One could argue that this is exactly what AI is about; it can do things humans do a hundred times better and more efficient. But there is a problem.
The Finite Game problem
Defeating human grandmasters at a game like StarCraft is a significant achievement. However, we must also consider an important factor. Games are used to train AI’s as they offer an excellent test-bed for AI strategies. Moreover, by letting the AI play against itself (reinforcement learning) we can train the system at a remarkable speed. Eventually, the benefits will pour into real world applications:
– AlphaGo’s algorithm was used to optimized power grids
– OpenAI’s Dota 2 AI was used for the development of a robotic arm that could hold objects
– AlphaStar’s AI can be used for weather prediction, climate modeling, language understanding and more
But games are finite; there are a specific set of rules everyone follows. Unlike games, the real world is not finite. That’s why we humans always find innovative ways to do things. AI’s strength is not creativity; it is just doing what humans have already done, but with much more perfection.

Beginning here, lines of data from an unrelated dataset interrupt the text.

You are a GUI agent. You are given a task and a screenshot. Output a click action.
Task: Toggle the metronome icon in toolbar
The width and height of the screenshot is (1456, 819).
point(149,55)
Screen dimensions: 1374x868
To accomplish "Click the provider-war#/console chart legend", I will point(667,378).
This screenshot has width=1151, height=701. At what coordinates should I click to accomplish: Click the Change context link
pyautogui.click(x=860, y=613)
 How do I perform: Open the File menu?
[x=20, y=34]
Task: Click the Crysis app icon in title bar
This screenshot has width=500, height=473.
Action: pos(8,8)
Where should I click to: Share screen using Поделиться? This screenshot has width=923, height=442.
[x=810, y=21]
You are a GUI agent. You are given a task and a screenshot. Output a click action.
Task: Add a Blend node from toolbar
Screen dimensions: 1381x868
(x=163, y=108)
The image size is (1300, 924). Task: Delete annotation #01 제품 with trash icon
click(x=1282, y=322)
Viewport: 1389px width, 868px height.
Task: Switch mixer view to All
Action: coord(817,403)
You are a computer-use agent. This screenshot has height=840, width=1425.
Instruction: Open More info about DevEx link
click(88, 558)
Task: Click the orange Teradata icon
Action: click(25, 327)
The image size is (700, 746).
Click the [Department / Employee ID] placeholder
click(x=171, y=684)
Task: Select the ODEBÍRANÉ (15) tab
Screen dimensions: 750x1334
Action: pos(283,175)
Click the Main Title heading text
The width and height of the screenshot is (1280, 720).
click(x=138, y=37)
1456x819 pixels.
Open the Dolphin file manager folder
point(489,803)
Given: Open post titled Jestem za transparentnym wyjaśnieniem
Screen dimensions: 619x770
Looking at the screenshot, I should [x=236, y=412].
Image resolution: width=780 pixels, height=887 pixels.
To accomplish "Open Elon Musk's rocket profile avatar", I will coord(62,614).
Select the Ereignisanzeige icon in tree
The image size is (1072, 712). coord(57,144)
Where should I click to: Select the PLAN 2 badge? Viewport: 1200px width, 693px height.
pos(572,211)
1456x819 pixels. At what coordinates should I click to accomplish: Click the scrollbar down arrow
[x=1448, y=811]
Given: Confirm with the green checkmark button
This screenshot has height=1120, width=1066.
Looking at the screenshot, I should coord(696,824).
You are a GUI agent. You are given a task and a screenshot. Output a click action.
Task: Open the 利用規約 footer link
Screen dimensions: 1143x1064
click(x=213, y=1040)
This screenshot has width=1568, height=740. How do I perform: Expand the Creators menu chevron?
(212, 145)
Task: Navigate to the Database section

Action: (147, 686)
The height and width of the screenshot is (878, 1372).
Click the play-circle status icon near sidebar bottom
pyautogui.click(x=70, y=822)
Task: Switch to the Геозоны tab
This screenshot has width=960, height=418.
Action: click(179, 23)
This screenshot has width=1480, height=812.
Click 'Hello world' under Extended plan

The significance of AlphaStar’s defeat
Perhaps more significant than the 10 wins it had was the single one it lost.
The AlphaStar AI that went head to head with MaNa on the livestream had the camera hack removed. As such, it was forced into a much more human-like gameplay. But more specifically, it lost to MaNa’s Warp Prism tactic, where a flying vessel was used to drop forces into AlphaStar’s base, then subsequently pulling them back when the AI mobilized its troops for a response.
And here’s the thing; the AI did not learn! It seemed like the AI could not categorize the flying vessel for the threat it was; bringing forces far stronger than itself into the base. It saw the vessel, gave it a very low threat score (Warp Prisms cannot do any harm on their own) and thus, forgot about it. MaNa was able to exploit this weakness several times, which ultimately led to AlphaStar’s defeat.
AlphaStar’s agents were trained with over 200 years of gameplay data. It took MaNa only five games to figure out a way to defeat it. And honestly, even a novice human player would have had a better response to MaNa’s tactic. It seems AlphaStar was not trained for this one. Even if it would be, it would need to go through another 200-years training as soon as Blizzard releases a StarCraft patch. The AI we deal with is still Narrow AI.
Also, it can only use one of the three StarCraft races — Protoss. It would be more challenging if it was trained on Zerg: in that race the units evolve into more advanced units, making the early choice of strategy much more important.
Not today, Skynet!
As a fan of StarCraft, I praise DeepMind for what they have done and for increasing the challenge bar. However, we must have a realistic understanding of the potential threats AI poses.
AI can replace human workers, but it cannot eliminate them. Probably AI can let 10 people run a company that would otherwise require 100 — but those 10 really need to be there. AI takes the repetitive work, offers insight and helps people making better decisions. It will be good at specific tasks, but would need humans for a broader interaction. The most efficient AI right now is the one that augments people — not replaces them.